## CHALLENGE
Answer from the news passage, marking each answer with its letter:
(a) Which operation did Trump's post say would "be at an end" if Iran complies?
(b) Whom did Benjamin Netanyahu confirm as the target of the strike on Dahieh?
(c) How many CMA CGM vessels remain stranded in the Gulf?

## PROVIDED PASSAGE
____

Trump’s threat and Israel’s Beirut strike
Trump posted on Truth Social that the United States would resume bombing “at a much higher level and intensity than before” if Iran does not “give what has been agreed to,” and told reporters it would be “a big assumption” that Tehran accepts the proposal, per CNBC. The same post said Operation Epic Fury would “be at an end” if Iran complies — a binary on/off framing that leaves no room for partial acceptance.
Hours later, Israel hit Beirut’s southern suburb of Dahieh — the first strike on the Lebanese capital since the April 17 truce took effect — with Benjamin Netanyahu confirming the target as the head of Hezbollah’s elite Radwan Force, Al Jazeera reported. The strikes ran wider than Beirut: expanded displacement orders into the Bekaa Valley, at least five killed in Zellaya, four more in Saksakiyeh. The Lebanon track is the second pressure point on Iran’s response — Tehran has historically calibrated its tone to Hezbollah’s room to maneuver.
CMA CGM San Antonio: the war isn’t over yet on the water
The Maltese-flagged 2,824-TEU CMA CGM San Antonio was struck by a cruise missile during a night transit near Oman, with eight Filipino crew injured and evacuated, gCaptain reported — the 32nd Hormuz incident of the war and the first French-line vessel hit since the truce. CMA CGM said fourteen of its vessels remain stranded in the Gulf. The strike landed the same day France’s Charles de Gaulle carrier group transited Suez toward a possible multinational strait-security mission.

____

## DATA BLOCK
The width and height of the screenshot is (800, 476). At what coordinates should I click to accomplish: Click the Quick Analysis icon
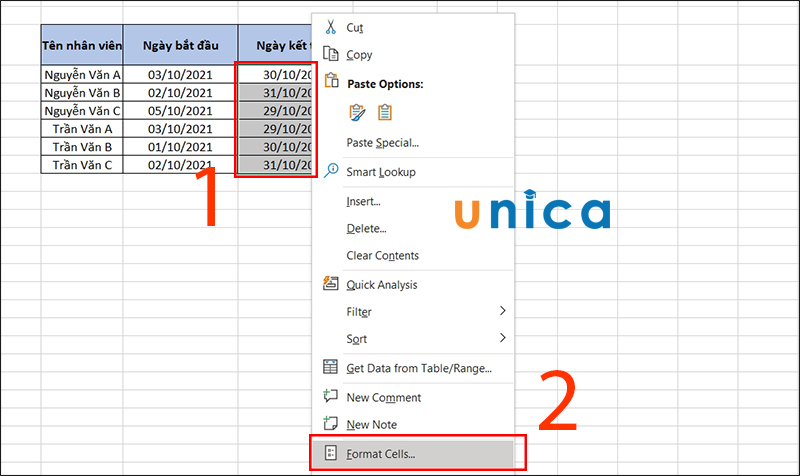pyautogui.click(x=330, y=285)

____

## ANSWER TO THIS EXERCISE
(a) Operation Epic Fury
(b) The head of Hezbollah's elite Radwan Force
(c) Fourteen